984 F.2d 143
UNITED STATES of America, Plaintiff-Appellee,
Markum Lynn FITZHUGH, Defendant-Appellant.
United States Court of Appeals,
Feb. 9, 1993.
Rehearing Denied April 30, 1993.
Walter M. Reaves, Jr., West, TX (court-appointed), for defendant-appellant.
Richard L. Durbin, William W. Johnston, Asst. U.S. Attys., Ronald F. Ederer, U.S. Atty., San Antonio, TX, for plaintiff-appellee.
Appeal from the United States District Court for the Western District of Texas.
Before POLITZ, Chief Judge, DAVIS and JONES, Circuit Judges.
POLITZ, Chief Judge:
Markum Lynn Fitzhugh appeals his conviction of firearm possession by a felon in violation of 18 U.S.C. §§ 922(g)(1), 924(a), and the sentence imposed by the district court. Finding neither error nor abuse of discretion, we affirm.
On October 16, 1990, Fitzhugh burglarized the home of a Deputy United States Marshal, stealing a loaded .38 caliber pistol. The marshal's fourteen-year-old daughter, present in the house during the burglary, avoided detection by hiding in a bedroom but could not summon police because Fitzhugh disconnected the telephones. Fitzhugh had broken into the house on two prior occasions, on the first taking photographs of the firearms kept there to show potential purchasers and on the return stealing a .22 caliber rifle and a .30 caliber fully automatic carbine. Fitzhugh traded the pistol for methamphetamine and sold the other two weapons to acquaintances.
Fitzhugh pleaded guilty to an indictment for possession of a firearm by a felon and "true" to the allegation that his criminal history qualified him for enhanced sentencing under the armed career criminal act, 18 U.S.C. § 924(e). Finding Fitzhugh guilty of a crime of violence, the district court sentenced him as a career offender under U.S.S.G. § 4B1.1 to 480 months imprisonment. Fitzhugh appealed his sentence. Concluding that the trial court erroneously applied section 4B1.1, we vacated the sentence and remanded for resentencing. On remand, the district court reimposed its original sentence. Fitzhugh again timely appealed, challenging both his conviction and sentence.
1. Validity of the Conviction
Fitzhugh challenges both the indictment and factual basis for the guilty plea, contending that because they assert only that the weapon he possessed moved at one time in interstate commerce they fail to allege and establish a violation of 18 U.S.C. § 922(g)(1). Fitzhugh finely parses that statute, noting its varying language concerning the requisite connection of each prohibited act to interstate commerce. He suggests, in the absence of clear direction from this court, that use of the present perfect tense to describe that nexus with respect to receipt, considered against use of the present tense in the possession context, indicates that only possession of a firearm having a present connection to interstate commerce violates section 922(g)(1). Although facially appealing, this argument fails to persuade.

Dataset entries:
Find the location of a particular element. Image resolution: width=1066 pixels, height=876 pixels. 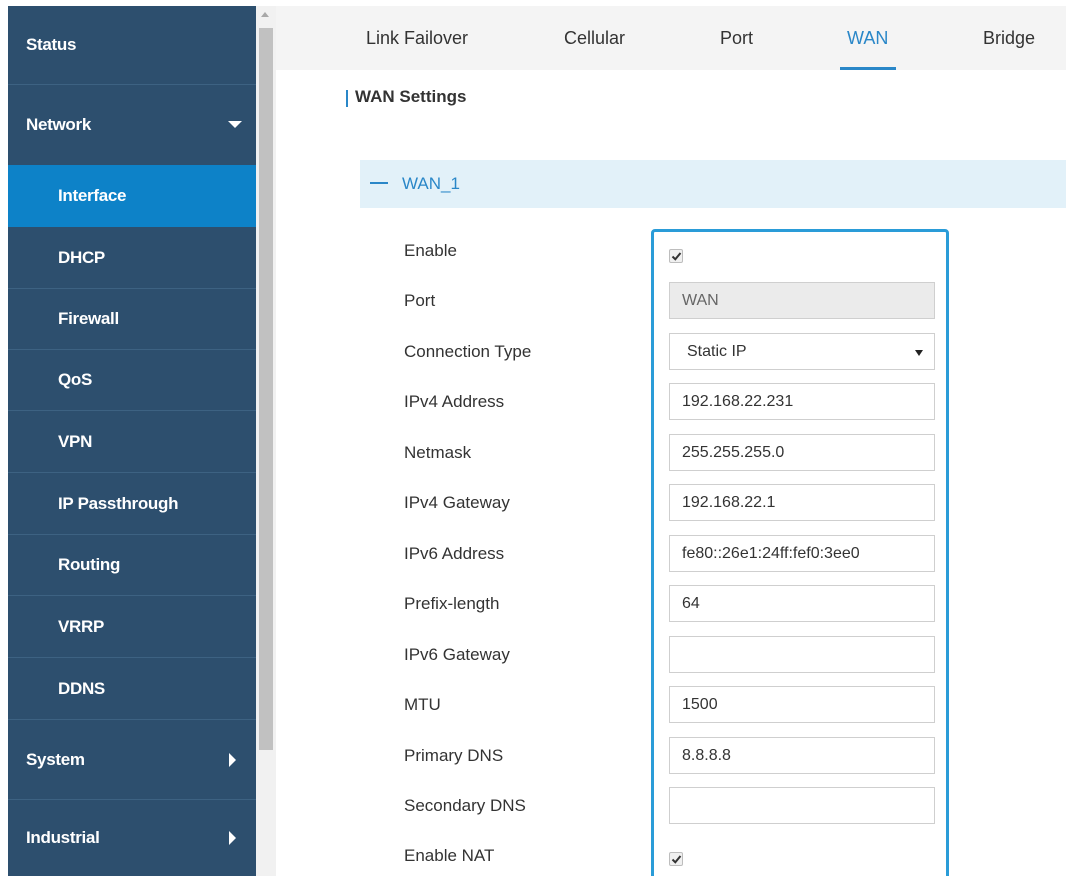

sidebar-item-label: Industrial is located at coordinates (63, 838).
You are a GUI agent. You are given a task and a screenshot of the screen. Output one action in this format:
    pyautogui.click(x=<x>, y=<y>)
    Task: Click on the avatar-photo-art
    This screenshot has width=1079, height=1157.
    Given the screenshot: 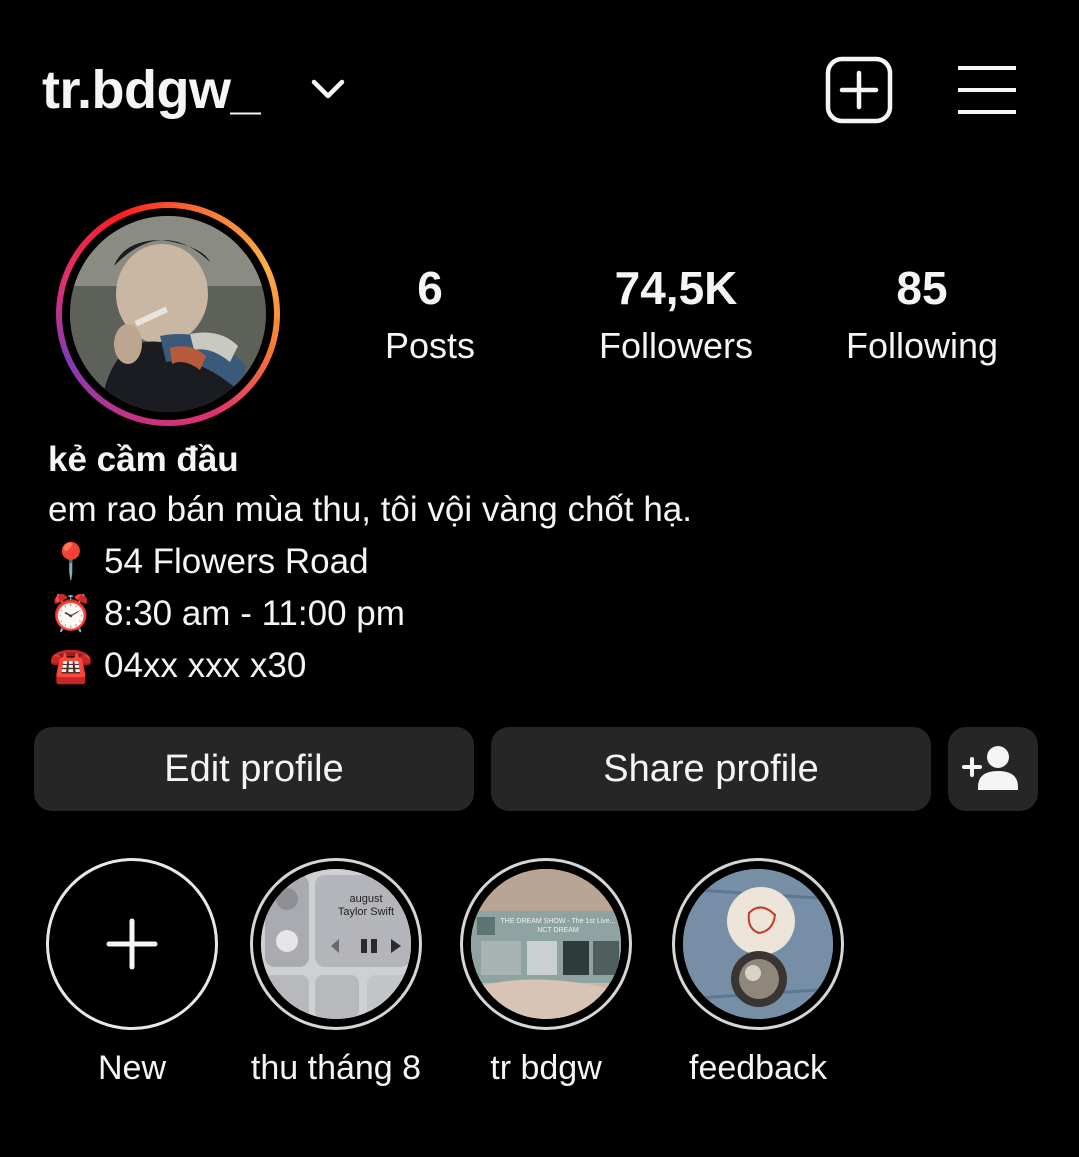 What is the action you would take?
    pyautogui.click(x=168, y=314)
    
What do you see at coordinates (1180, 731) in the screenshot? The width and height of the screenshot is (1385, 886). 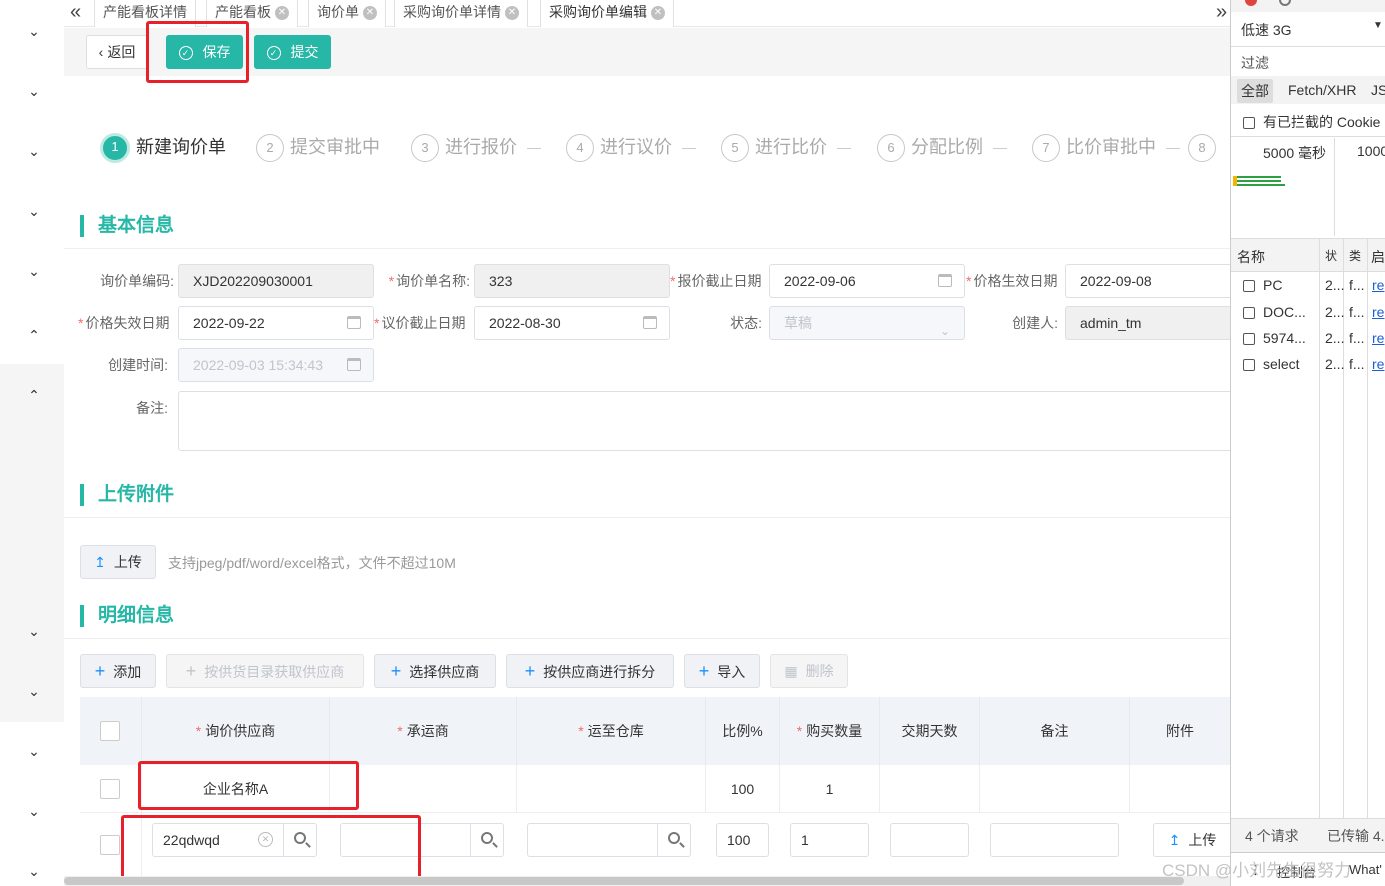 I see `col-attachment: 附件` at bounding box center [1180, 731].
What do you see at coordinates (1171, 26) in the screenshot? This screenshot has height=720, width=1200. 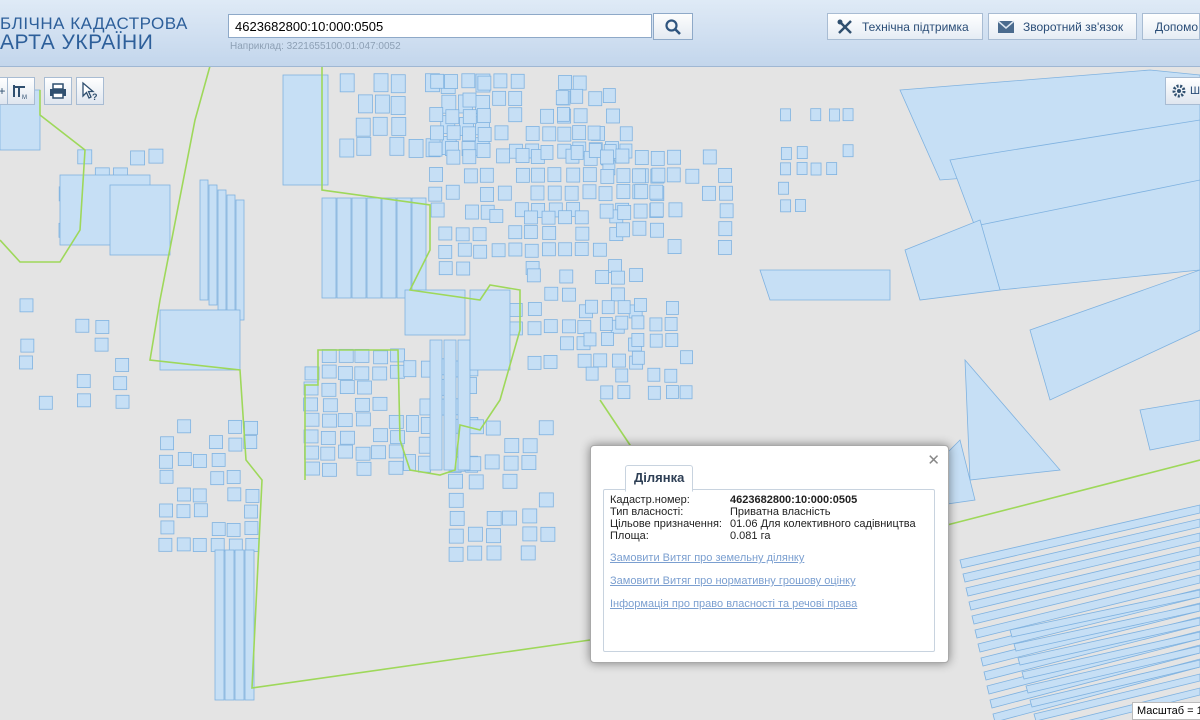 I see `help-button: Допомо` at bounding box center [1171, 26].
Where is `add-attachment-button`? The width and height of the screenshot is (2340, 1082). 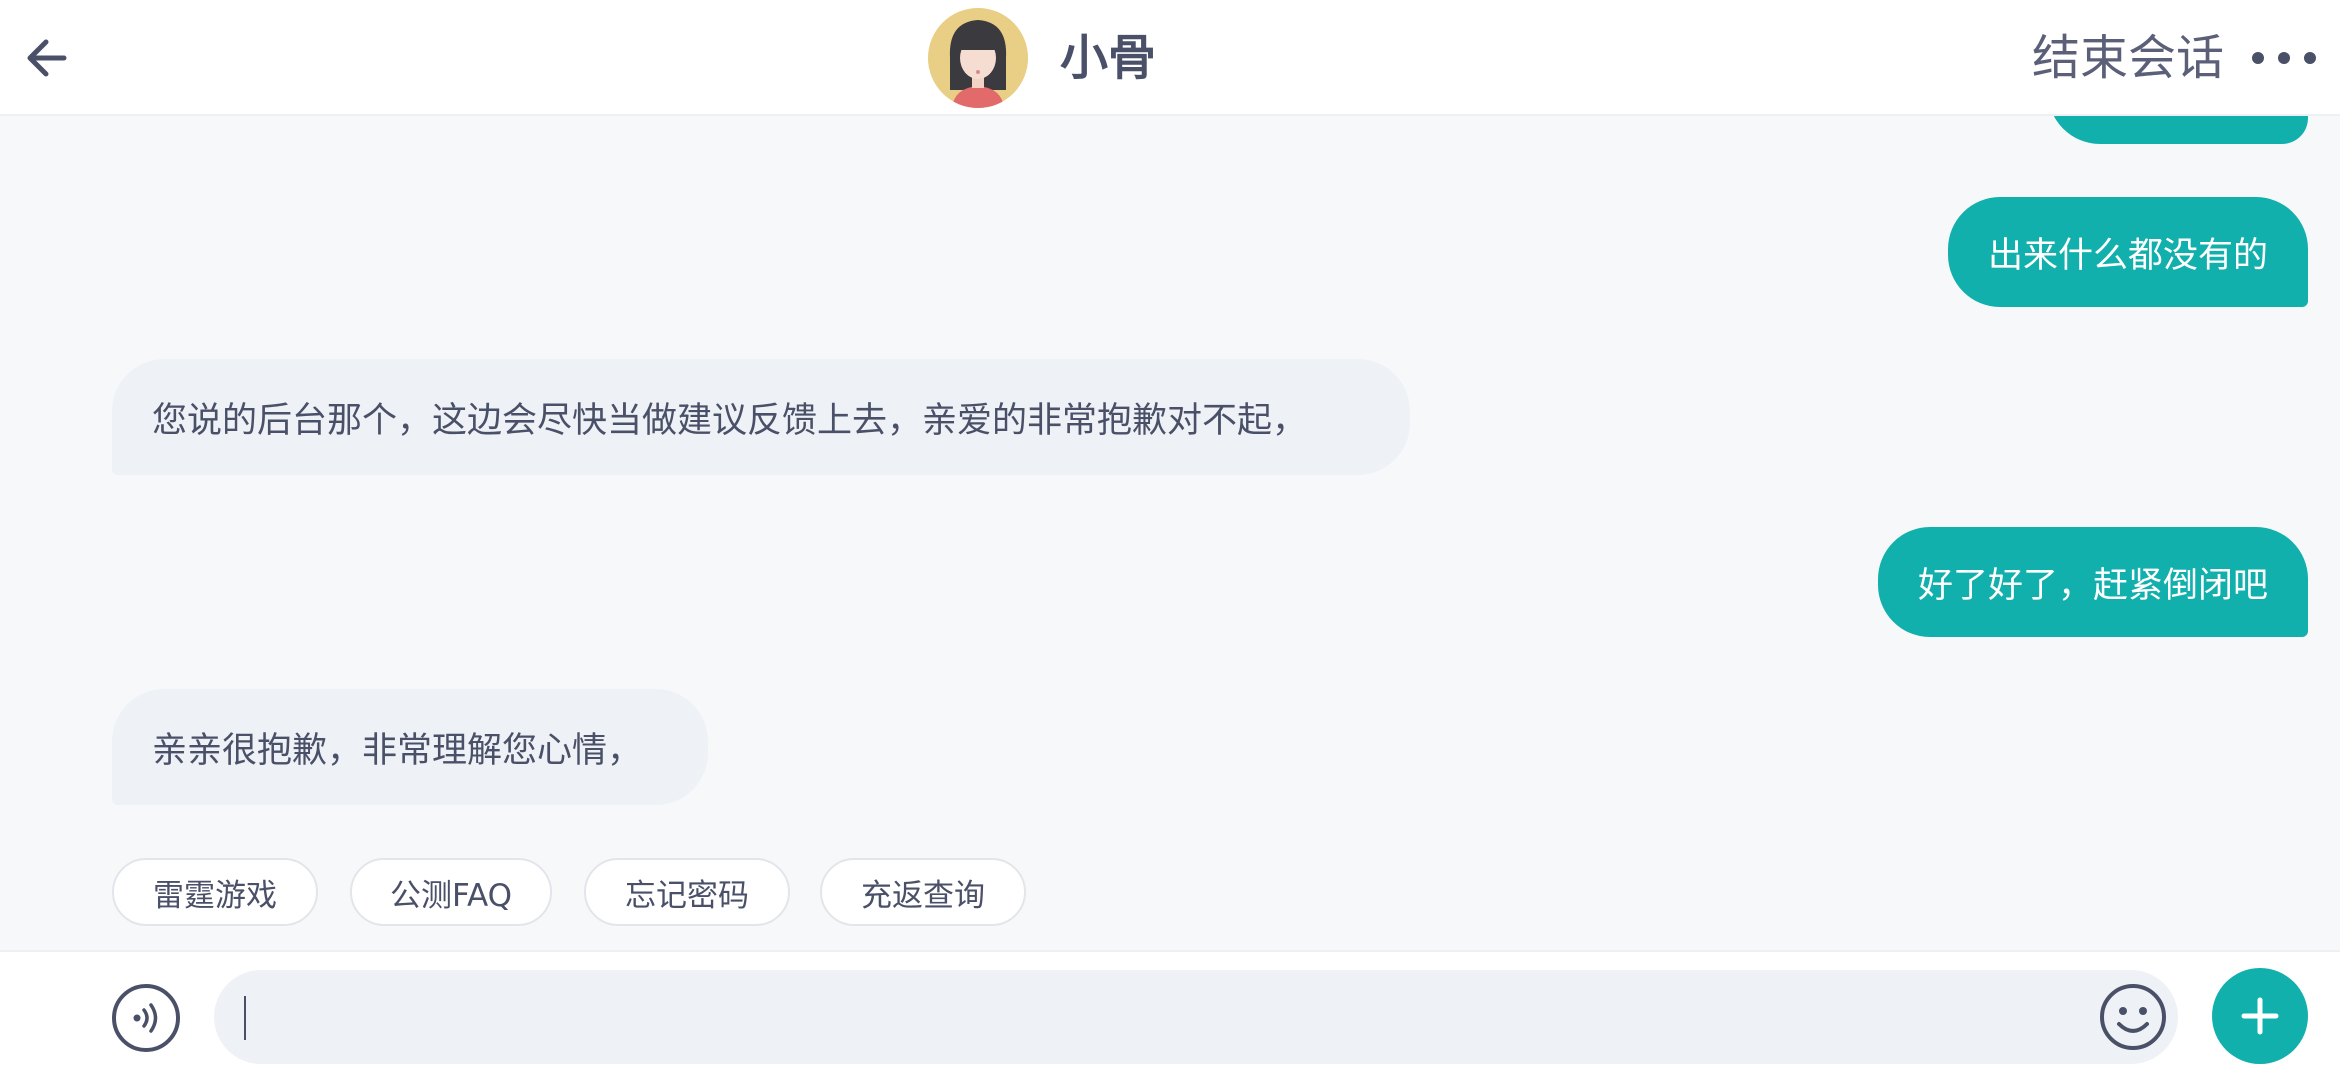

Questions on the material:
a - Reproduce the entries verbatim from their first line through the line containing "sidebar-item-label: Industrial is", including both ends, and leave the pictures out.
b - Carry on the appellate opinion about the felon's firearm possession conviction, picking up after its last sentence.

Answers provided:
a -
Find the location of a particular element. Image resolution: width=1066 pixels, height=876 pixels. 

sidebar-item-label: Industrial is located at coordinates (63, 838).

b -
A prohibition on possession "in or affecting commerce" admits of several possible interpretations. Faced with such ambiguity, we look beyond statutory language to fathom a meaning consistent with legislative intent. Congress enacted section 922(g)(1) in 1986, repealing its predecessor 18 U.S.C. § 1202(a). In Scarborough v. United States, the Supreme Court interpreted section 1202(a) as prohibiting possession by felons of firearms which had at any time moved in interstate commerce. Against the backdrop of Scarborough, the inclusion in section 922(g)(1) of interstate commerce language almost identical to that found in section 1202(a) suggests intent to continue the former statute's broad reach. Legislative history similarly substantiates this intent. We conclude, in accord with our colleagues in other circuits, that a convicted felon's possession of a firearm having a past connection to interstate commerce violates § 922(g)(1).
2. Sentencing Issues
Fitzhugh challenges the district court's calculation of his criminal history score and its upward departure from the Guideline range. We accept district court fact findings relating to sentencing unless clearly erroneous, but review de novo application of the Guidelines. We may disturb sentences imposed under the Guidelines only if "imposed in violation of law, as a result of an incorrect application of the sentencing guidelines, or ... outside of the applicable guideline range and ... unreasonable." We find no such error here.
a. Criminal History Assessment--
Fitzhugh claims that the trial court erroneously failed to treat 15 prior burglary sentences as related under U.S.S.G. § 4A1.2(a)(2), and erroneously assigned separate criminal history points for each. The official commentary treats prior convictions consolidated for trial or sentencing as related under section 4A1.2(a)(2).15 We review district court determinations about such relatedness de novo. As Fitzhugh acknowledges, we have held that imposition of concurrent sentences in a single proceeding, while relevant to the § 4A1.2(a)(2) inquiry, will not alone support a finding of relatedness. Although the Texas court imposed concurrent 15-year prison terms for the prior offenses at issue in a single proceeding, the record reflects no other linkage. Fitzhugh's contention lacks merit.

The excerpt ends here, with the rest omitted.